Over half of homes in Brady were built before 1986, when lead solder was banned. Older plumbing may leach lead into drinking water, especially with corrosive water chemistry.
Source: U.S. Census Bureau ACS B25034.
Brady: Remediation Cost in Perspective
The cost-to-value ratio in Brady is in the moderate range — neither dismissible nor alarming, but above the threshold where remediation can be treated as incidental. Most homeowners here are weighing a real equity commitment, and the moderate classification reflects that accurately.
Remediation costs are moderate relative to home values in Brady. The estimated $1,200–$2,500 range is manageable for most homeowners but still worth budgeting for. Home values are 1% below the Nebraska average.
Protecting Children from Lead in Brady
Why children are most at risk: The CDC states there is no safe level of lead exposure for children. Children under 6 absorb lead more readily than adults, and even low levels can cause developmental delays, learning difficulties, and behavioral problems.

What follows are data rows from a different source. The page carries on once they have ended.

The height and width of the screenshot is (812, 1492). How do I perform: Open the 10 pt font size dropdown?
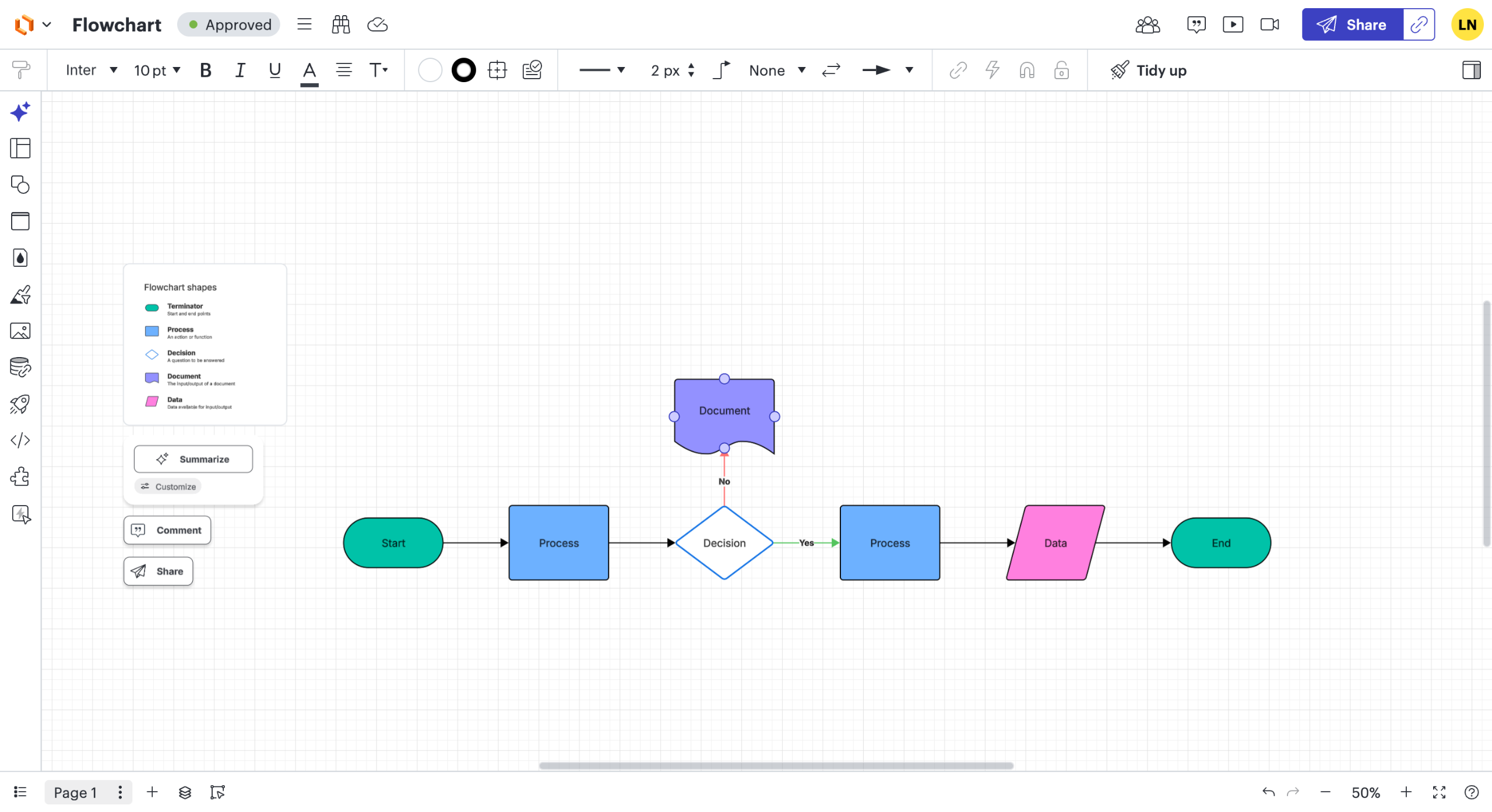(x=157, y=70)
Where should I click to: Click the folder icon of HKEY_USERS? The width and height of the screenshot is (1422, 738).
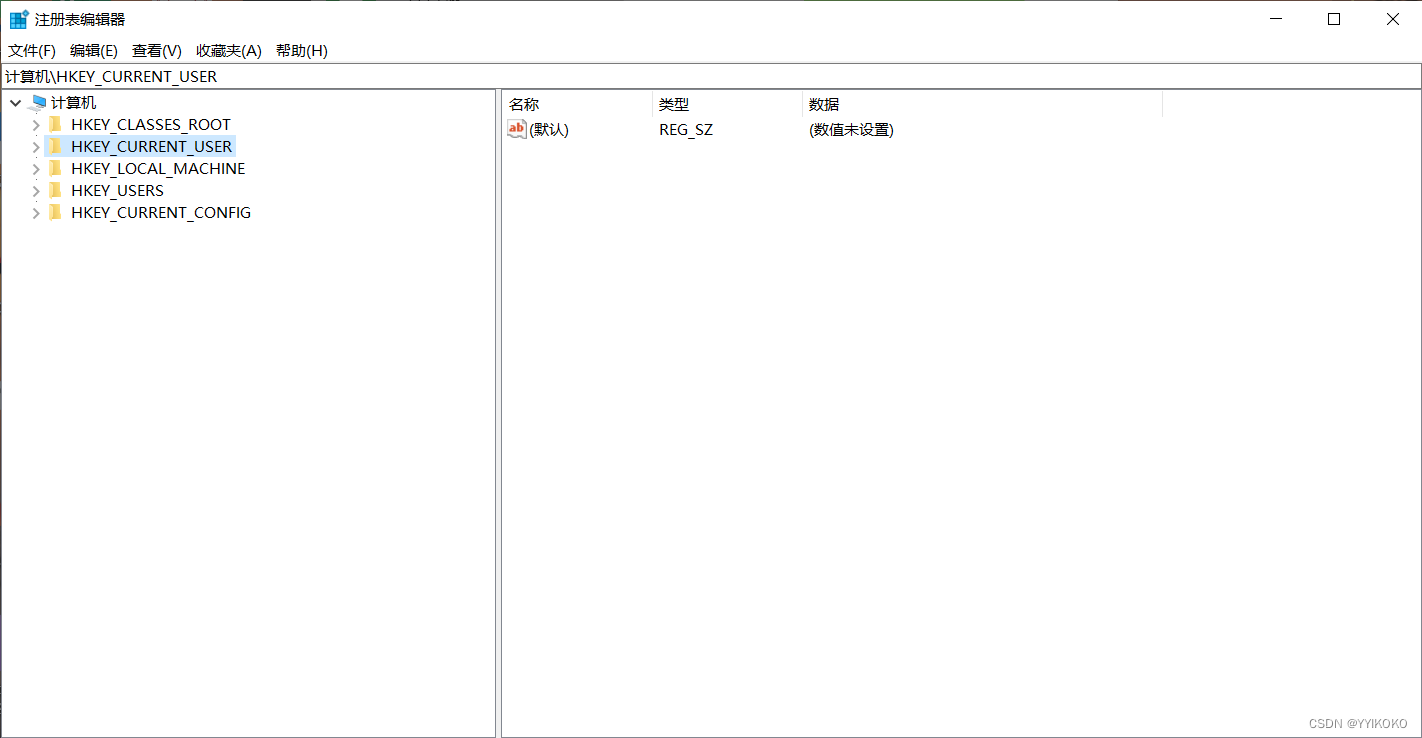(x=56, y=190)
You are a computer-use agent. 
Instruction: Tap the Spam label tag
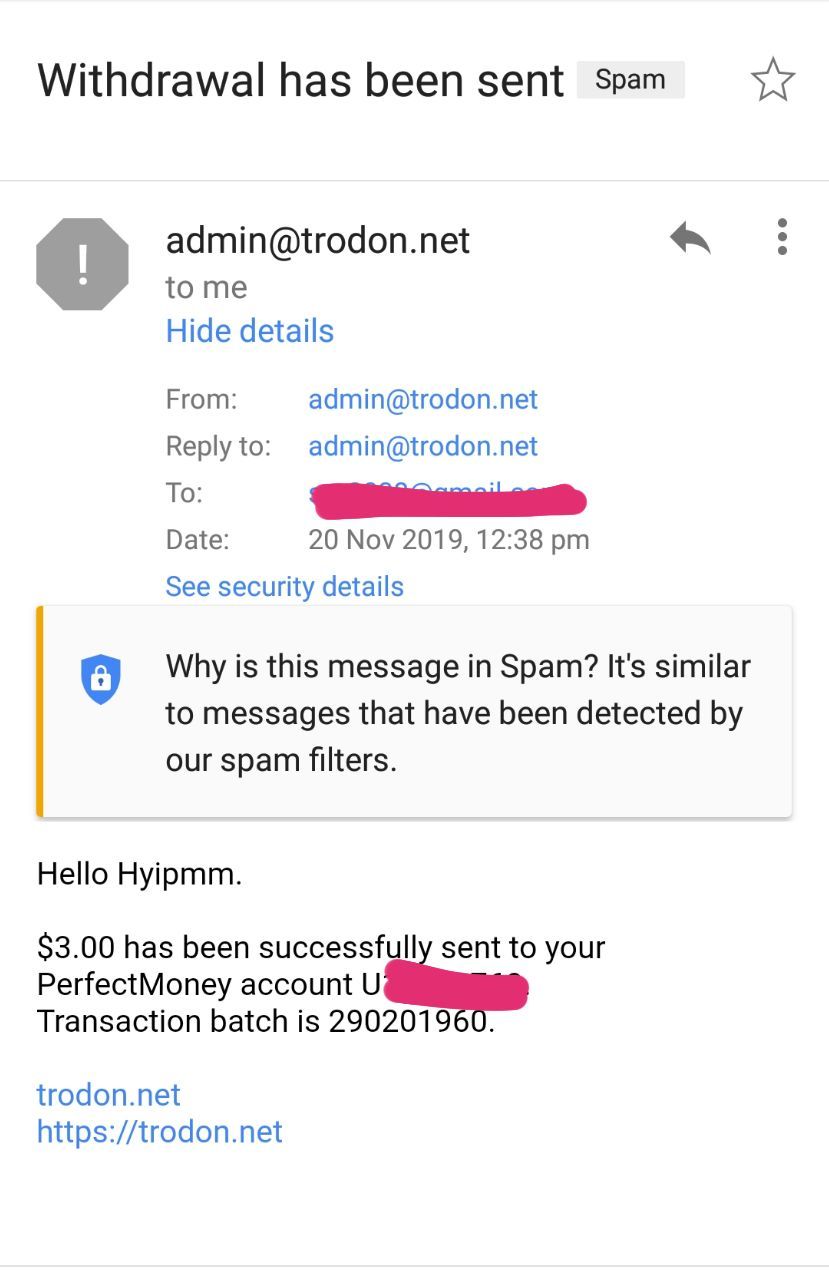(630, 80)

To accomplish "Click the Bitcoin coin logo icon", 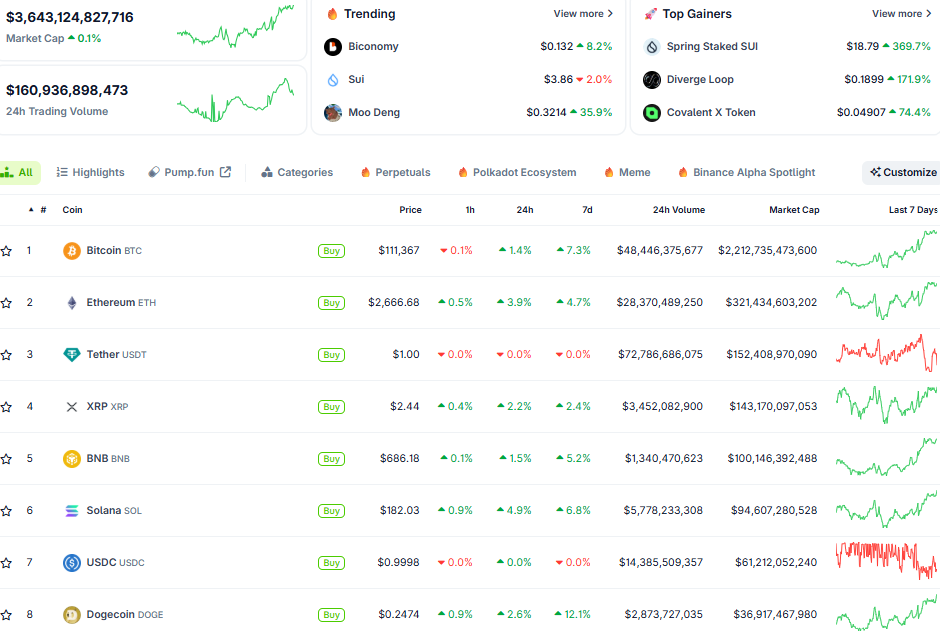I will (x=71, y=251).
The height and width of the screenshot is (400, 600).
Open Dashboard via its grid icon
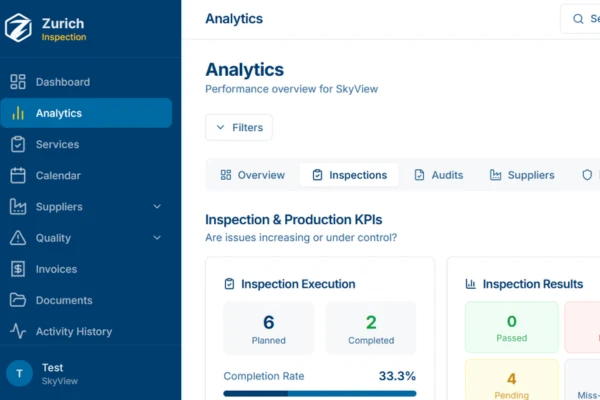18,82
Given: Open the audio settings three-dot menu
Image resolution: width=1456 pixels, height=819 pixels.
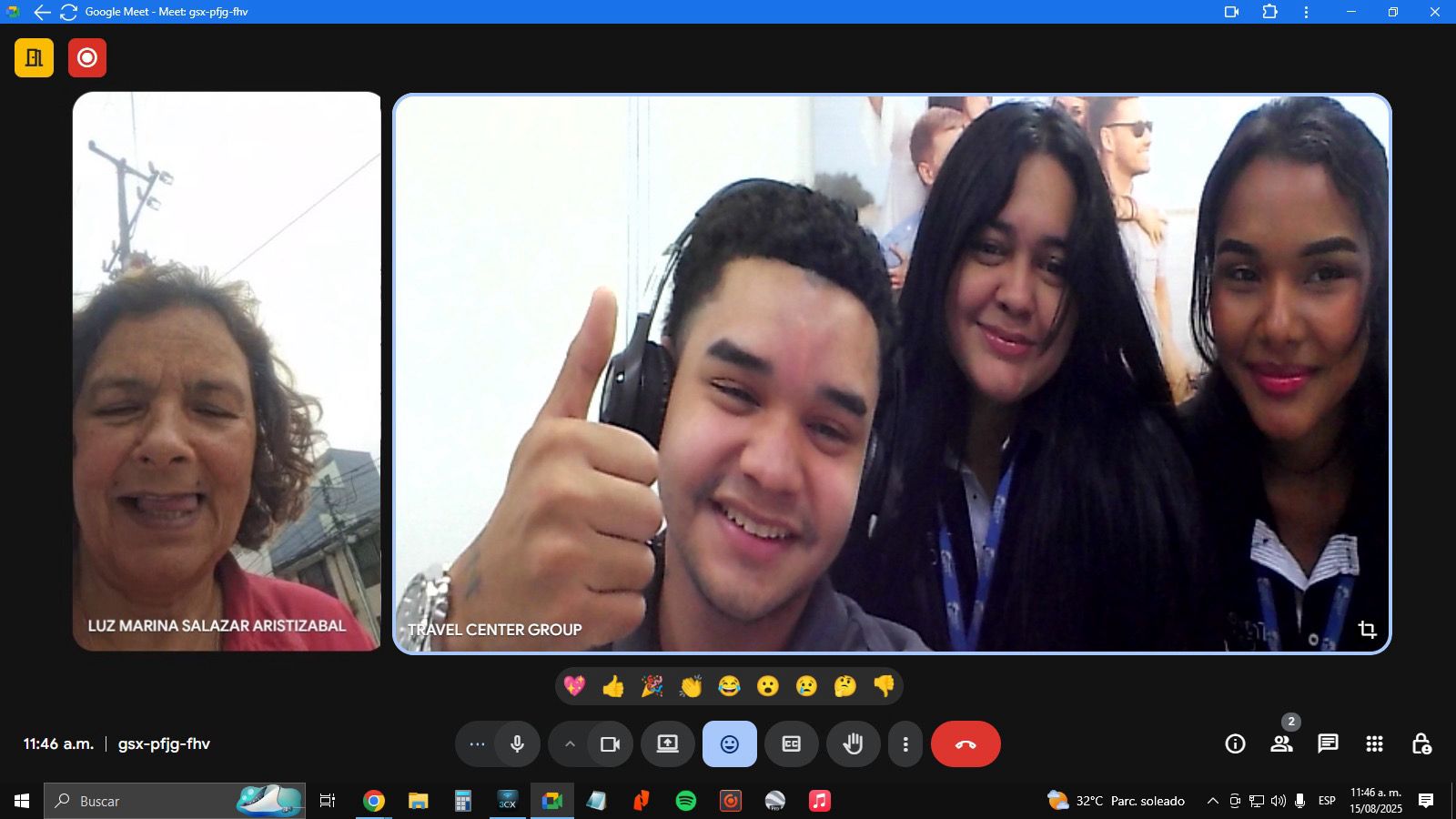Looking at the screenshot, I should pos(477,744).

After the federal action removing lead-bearing solder from new plumbing took effect, building practice shifted — but 70% of the Brady inventory predates that line. With aggregate samples near or beyond 0.015 mg/L, an in-home check moves out of the optional column into the standard list.
Sources: EPA Lead and Copper Rule, U.S. Census Bureau ACS, CDC childhood lead poisoning prevention guidelines.
Climate-Related Water Risk for Brady
Over the multi-decade window covered by the National Flood Insurance Program, Brady has accumulated 1 claim — a total that suggests more than isolated flood exposure. With 100% of ZIP codes in designated flood zones, the water-quality implications of flooding move from hypothetical to periodically relevant: treatment intake can be compromised, wells can be infiltrated, and distribution backflow can occur.
Brady has a moderate flood history with 1 FEMA claims. 100% of ZIP codes fall within FEMA flood zones. Flood events can contaminate drinking water and overwhelm treatment systems.
How flooding affects water quality: Flood events can introduce sewage, agricultural runoff, and industrial chemicals into water supplies. Even after floodwaters recede, contamination can persist in wells and aging infrastructure. Flood damage can add significantly to the estimated <strong>$1,800</strong> remediation cost per household.
Residents in flood-prone areas should consider flood insurance even outside FEMA zones — over 25% of flood claims come from low-to-moderate risk areas. After any flood event, test your water before drinking.